- _Brief A_
In the forum question about the C# XOR swap, what value does A end up with when the statement is written on one line?
- _Brief B_
Copy the forum question about the C# XOR swap word for word, from "I always thought" up to and including "A (why cache?)".

- _Document excerpt_
>> begin
Empted Empted - 1 year ago 47
C# Question

A ^= B ^= A ^= B; unexpected result in c# visual studio

I always thought that A ^= B ^= A ^= B swaps A <-> B. My guess that this line should be evaluated right to left in 3 steps:

1) A ^= B;
2) B ^= A;
3) A ^= B;

But somehow in C# A becomes 0 if you do it in one line. I've looked into the assembly and found that original A is being stored first and somewhy in the last third step instead of taking the actual current value of A, the code uses cached original value. Assembly looks like this:

mov eax,dword ptr [ebp-40h] //eax <- A
mov dword ptr [ebp-7Ch],eax //C <- A (why cache?)
mov eax,dword ptr [ebp-44h] //eax <- B
xor dword ptr [ebp-40h],eax //A ^= B
mov eax,dword ptr [ebp-40h] //eax <- A
xor dword ptr [ebp-44h],eax //B ^= A
mov eax,dword ptr [ebp-7Ch] //eax <- C (?)
xor eax,dword ptr [ebp-44h] //eax ^= B (= C ^ B)
mov dword ptr [ebp-40h],eax //A = C ^ B (instead of A ^ B)
>> end
- _Supplied material_
>> begin
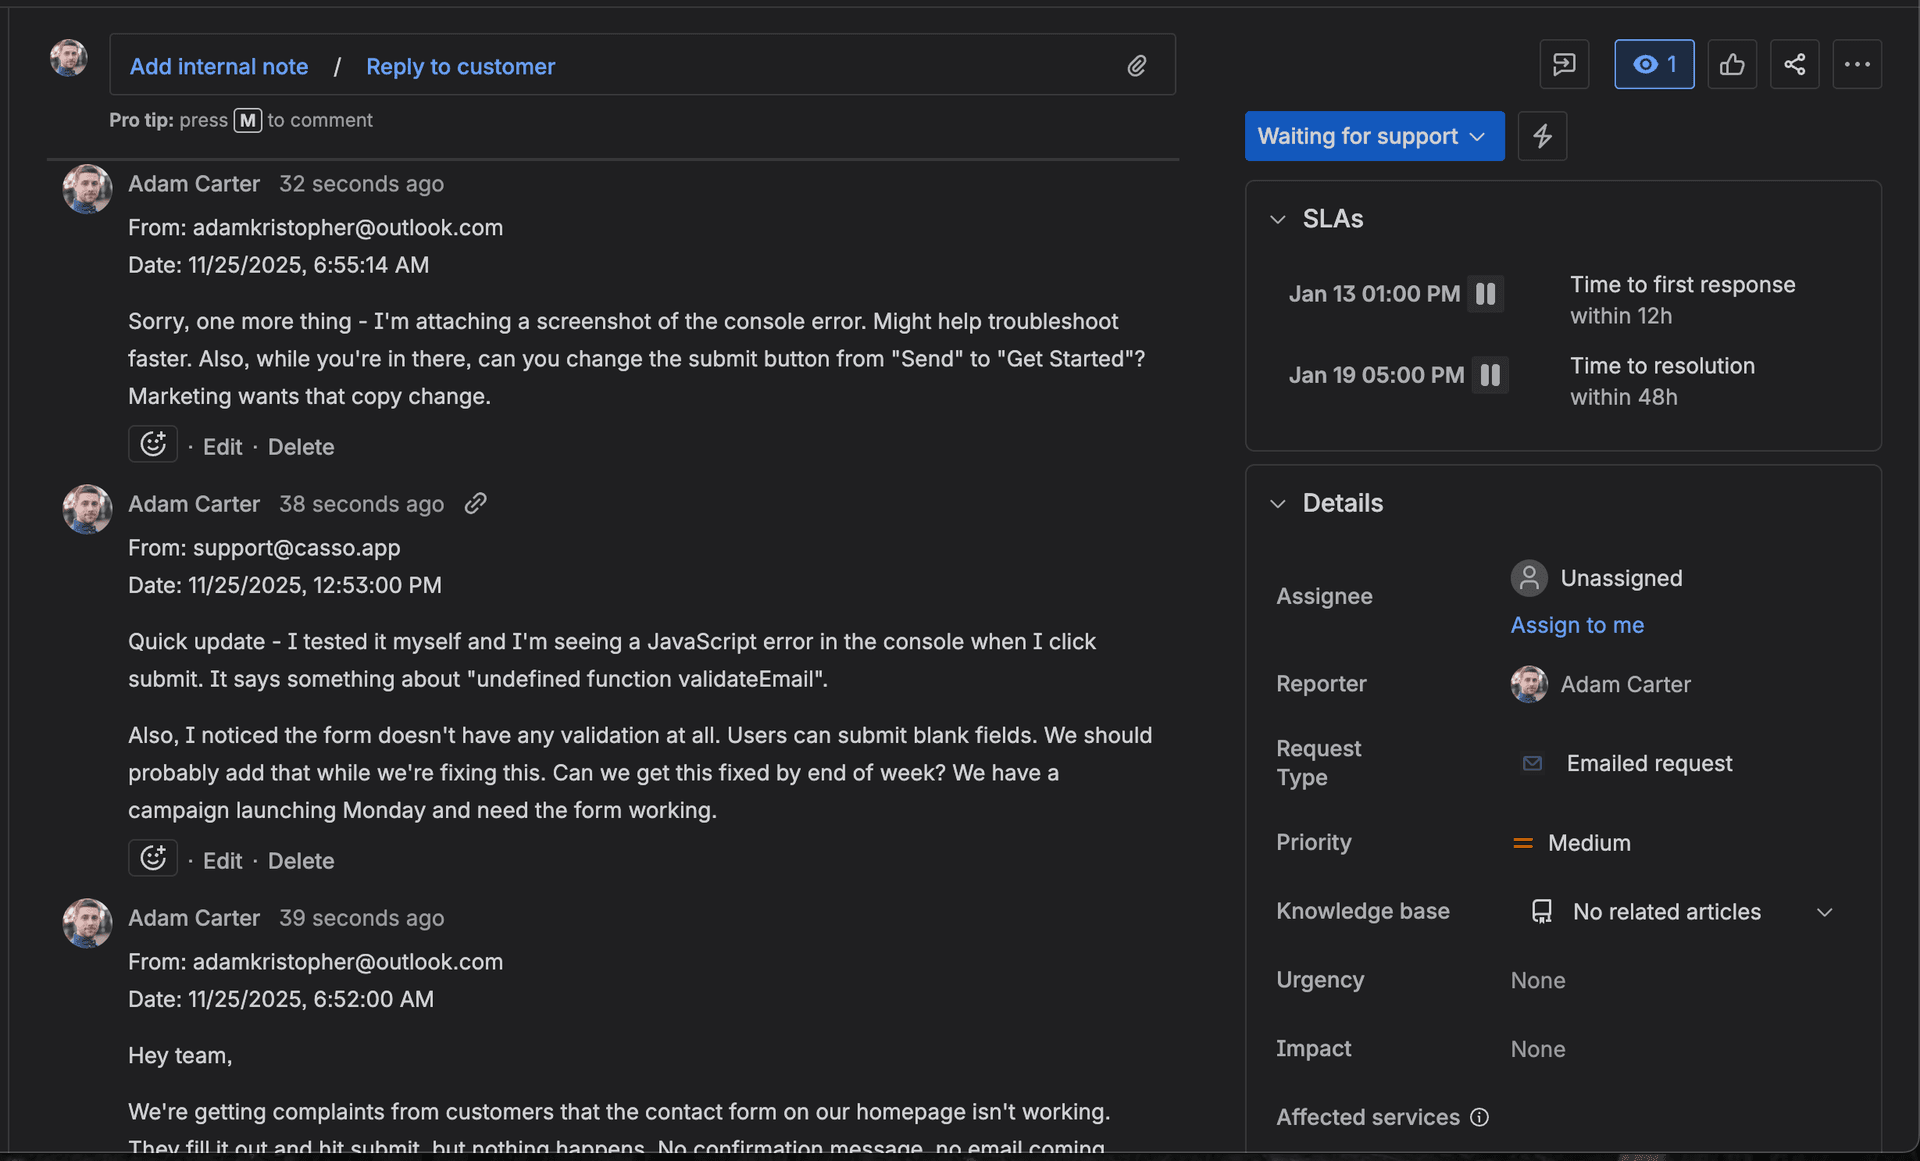Open the more actions ellipsis menu

(x=1857, y=64)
>> end
- _Correct response A_
A becomes 0.

- _Correct response B_
I always thought that A ^= B ^= A ^= B swaps A <-> B. My guess that this line should be evaluated right to left in 3 steps:

1) A ^= B;
2) B ^= A;
3) A ^= B;

But somehow in C# A becomes 0 if you do it in one line. I've looked into the assembly and found that original A is being stored first and somewhy in the last third step instead of taking the actual current value of A, the code uses cached original value. Assembly looks like this:

mov eax,dword ptr [ebp-40h] //eax <- A
mov dword ptr [ebp-7Ch],eax //C <- A (why cache?)